443 N.E.2d 189 | Ohio Ct. App. | 1981
This cause comes before this court from an order granting plaintiffs-appellees Sharon Halterman and Edward Delle's prayer for declaratory judgment. The order was designated final pursuant to Civ. R. 54(B) and specifically stated there was no just reason for delay. Defendants-appellants Motorists Mutual Insurance Company ("Motorists Mutual") and Franjo Dures filed this appeal from such adverse ruling.
The facts in this case are not in dispute. On December 3, 1978, appellant Dures was traveling in his automobile on I-90 when he ran out of gasoline. He pulled off onto the berm. Appellees Delle and Halterman stopped to help him. Delle and Halterman went to get gasoline with three dollars that Dures had given them. They returned to Dures and parked Delle's van behind Dures' car. Both helped Dures siphon gas into the tank of his car. Delle held a garden hose into the gasoline inlet and Halterman stood behind Delle, held a flashlight with one hand, and supported the gas can on top of the trunk of the automobile with the other hand. It was stipulated that both Delle and Halterman "helped Mr. Dures hold the gas can out of which gas was being siphoned into the gas tank of the Dures vehicle on the top of the trunk of the Dures vehicle."

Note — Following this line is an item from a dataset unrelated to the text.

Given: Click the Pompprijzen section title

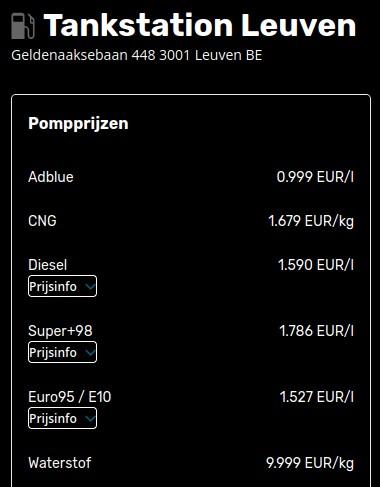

While the three were siphoning gas, defendant Jeffrey Carr collided into the *2 rear of Delle's van pinning Delle, Halterman and Dures between the van and Dures' car causing Delle and Halterman to sustain injuries.

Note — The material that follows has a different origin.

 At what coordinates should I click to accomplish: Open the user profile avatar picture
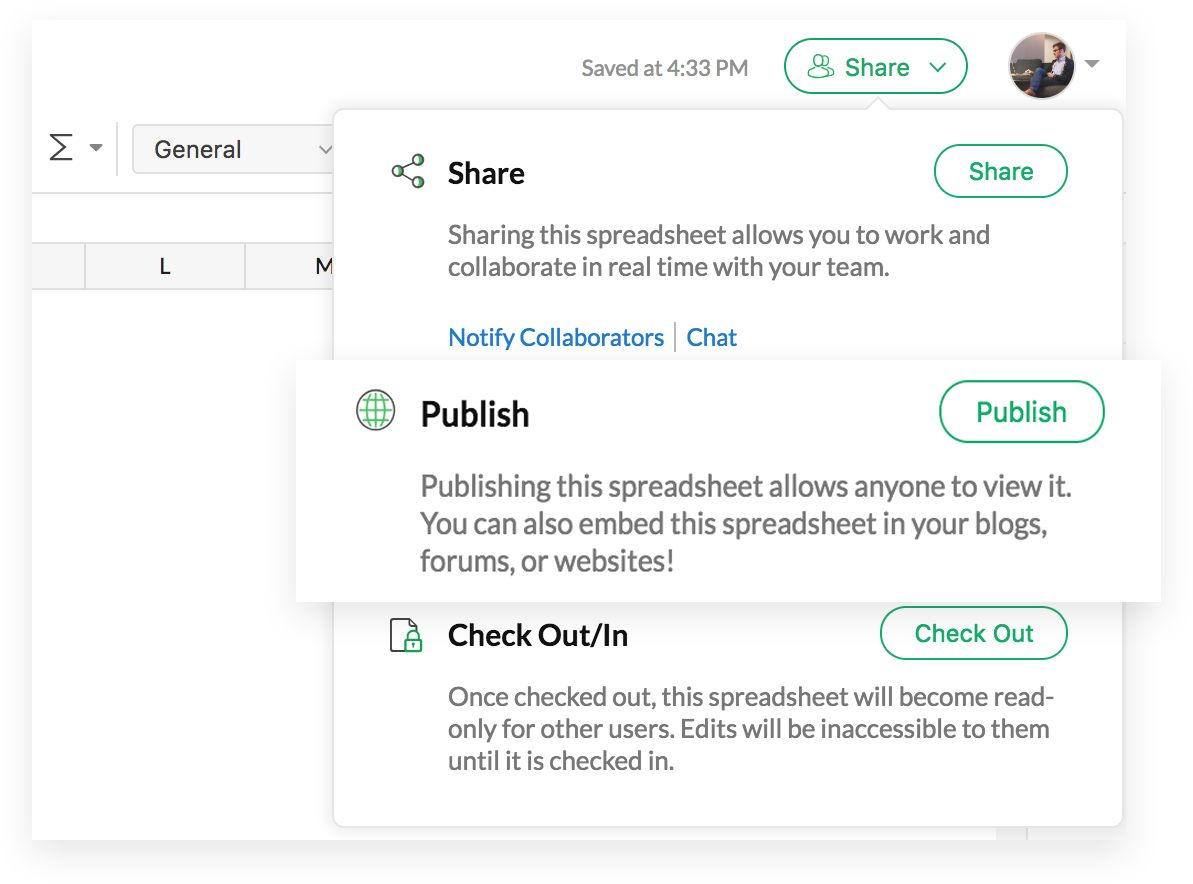click(x=1041, y=66)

Delle and Halterman (hereinafter referred to as "claimants") brought suit seeking to recover under the uninsured motorist coverage of the insurance policy that Motorists Mutual had issued to Dures. The trial court found Motorists Mutual was liable for their injuries. Motorists Mutual appeals and assigns two errors.
"In construing the uninsured motorist provision of an automobile insurance policy, the determination of whether a vehicle was `occupied' by a claimant at the time of an accident must take into account the immediate relationship the claimant had to the vehicle, within a reasonable geographic perimeter. Where a claimant under uninsured motorist coverage was not, and did not intend, to be a passenger in the insured vehicle for purposes of transportation, and where that claimant was not entering or exiting the vehicle, the trial court erred in finding that the claimant was insured as having `occupied' that vehicle."

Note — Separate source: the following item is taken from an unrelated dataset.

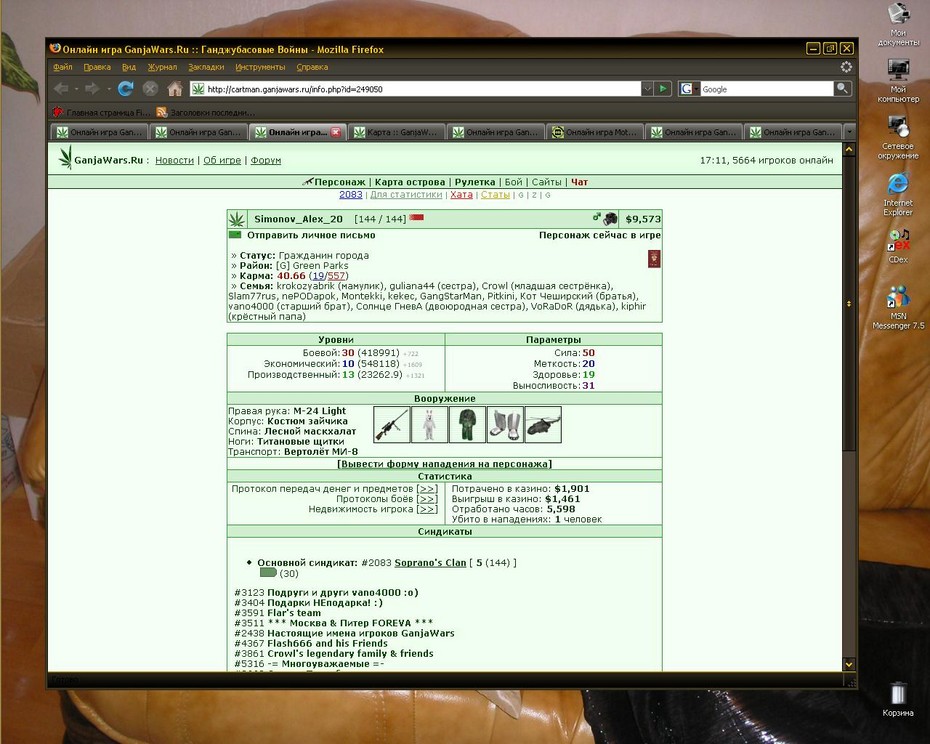Reload the page with Firefox refresh icon
930x744 pixels.
[x=125, y=89]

The insurance policy Motorists Mutual had issued to Dures contained a section entitled "Uninsured Motorists Insurance."1 That section provided that Motorists Mutual would pay all sums which the insured would be legally entitled to recover as damages from the owner or operator of an uninsured vehicle because of bodily injury sustained by the insured. "Insured" was defined, inter alia, as any person "while occupying an insured highway vehicle." Occupying "means in or upon or entering into or alighting from" a vehicle. Motorists Mutual maintains that claimants were not "occupying" the insured vehicle and are therefore not entitled to recovery. While it is readily apparent that they were not "in," "entering into" or "alighting from" Dures' car, it is not clear whether they were "upon" it.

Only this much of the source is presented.